Semantic processing.

The image preprocessing step is performed to process a single raster image uploaded to COVNET45 tool at a time. The left-hand side of the solution typically is the front end or channel referred to as (Image Type), this is strictly applied only to raster image format type of JPG, JPEG, GIF, PNG, WEBP, JPS, JFIF, CUR, BMP, JPE and SVG. The brain behind COVNET45 would be the multi-layered automation functionality services. At the core of COVNET45, it provides automation solutions, which calculates’ measurements.

OpenCV includes is an open sources library with numerous pre-trained machine learning classifiers for computer vision problems such as object detection. OpenCV hides the complexity of machine learning such as feature selection, classifier selection and training, and other mathematical complexity. It is used as for detection in COVNET45.

Currently, COVNET45 supports five processing automation techniques described below.

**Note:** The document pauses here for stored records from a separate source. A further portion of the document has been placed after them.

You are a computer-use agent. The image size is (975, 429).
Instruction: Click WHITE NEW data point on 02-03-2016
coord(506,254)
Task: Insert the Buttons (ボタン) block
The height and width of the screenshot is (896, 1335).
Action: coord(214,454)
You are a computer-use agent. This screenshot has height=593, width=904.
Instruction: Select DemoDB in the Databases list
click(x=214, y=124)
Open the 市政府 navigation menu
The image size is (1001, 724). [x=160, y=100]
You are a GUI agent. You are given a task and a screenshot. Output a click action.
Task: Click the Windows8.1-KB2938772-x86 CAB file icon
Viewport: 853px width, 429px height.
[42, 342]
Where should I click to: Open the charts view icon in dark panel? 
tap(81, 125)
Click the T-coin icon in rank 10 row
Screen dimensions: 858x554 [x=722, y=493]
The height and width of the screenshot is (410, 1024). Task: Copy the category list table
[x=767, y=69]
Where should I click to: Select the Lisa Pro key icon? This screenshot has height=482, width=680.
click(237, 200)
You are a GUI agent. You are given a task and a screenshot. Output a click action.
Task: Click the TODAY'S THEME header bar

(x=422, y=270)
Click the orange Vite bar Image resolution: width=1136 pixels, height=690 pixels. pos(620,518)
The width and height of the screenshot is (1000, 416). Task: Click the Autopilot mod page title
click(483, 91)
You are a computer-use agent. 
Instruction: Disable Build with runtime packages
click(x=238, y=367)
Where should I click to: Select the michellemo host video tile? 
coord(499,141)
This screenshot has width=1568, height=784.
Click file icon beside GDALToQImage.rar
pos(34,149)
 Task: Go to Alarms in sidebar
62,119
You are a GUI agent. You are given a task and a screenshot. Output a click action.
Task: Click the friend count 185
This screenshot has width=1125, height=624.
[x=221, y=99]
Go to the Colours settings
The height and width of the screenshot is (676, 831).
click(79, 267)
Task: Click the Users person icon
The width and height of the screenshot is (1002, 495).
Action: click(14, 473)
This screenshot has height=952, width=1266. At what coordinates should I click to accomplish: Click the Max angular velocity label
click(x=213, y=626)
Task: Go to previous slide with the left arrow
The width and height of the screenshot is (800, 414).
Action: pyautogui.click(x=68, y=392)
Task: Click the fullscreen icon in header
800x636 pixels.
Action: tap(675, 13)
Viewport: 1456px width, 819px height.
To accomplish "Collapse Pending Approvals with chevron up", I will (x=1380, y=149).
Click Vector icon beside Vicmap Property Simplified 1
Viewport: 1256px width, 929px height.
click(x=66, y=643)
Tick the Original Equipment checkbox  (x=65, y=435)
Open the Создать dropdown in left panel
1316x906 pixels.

  • Image Segmentation (SEGBON): This automated feature uses an image segmentation technique adopting watershed algorithm, which provides an alteration on grayscale images to view it as a topographic surface. We present the watershed algorithm by using OpenCV programming module adopted as a marker-based watershed transformation; every image preprocessed using this algorithm will be executed as a topographic surface.
  • OpenCV Edge Detection (EDGE): This automated feature uses John F. Canny, Canny edge detection algorithm, which is sensitive to noise that is eliminated using Gaussian filters to detect edges in the blurred image.
  • Canny Edge Detection (CED): This automated feature uses a supervised version of OpenCV Edge Detection. An improvement to the previous technique, supervised CED introduces thresholds that can be added to a fine-tuned version of OpenCV Edge Detection, that are represented in sigma, thresholds, and Non-maximum suppression.
  • Floyd-Steinberg Image Dithering (DITHER): This automated feature demonstrates an error-diffusion technique, intended to take advantage of binary images to increase the visual quality of the produced binary images. Where its calculations are based on quantization error between the pixel and its neighboring pixels when scanned neighbors of scanned pixels are divided by error diffusion filter weights. The tool is taking the Floyd, Steinberg approach by using input image preprocessing as an over quantization then dithered as a grayscale output as a PNG compressed output, user interaction is prompt into selecting images without any selection over algorithm weights.
  • Image Optimization (OPTIZ): This automated feature similar to DITHER uses Floyd, Steinberg algorithm. However, the only difference is that it allows altering the images in grayscale output, as well as allowing scaling the algorithm weights.

Post processing.

The image post-processing step is performed after completion of the preprocessing step. This step consists of three stages, which are clarification, measurements and confirmation. Each image uploaded to COVNET45 will be processed using a user selection type of automation features described above. Once the output is confirmed, the users are eligible to perform the calculation of any selected area measurements within the image pixels.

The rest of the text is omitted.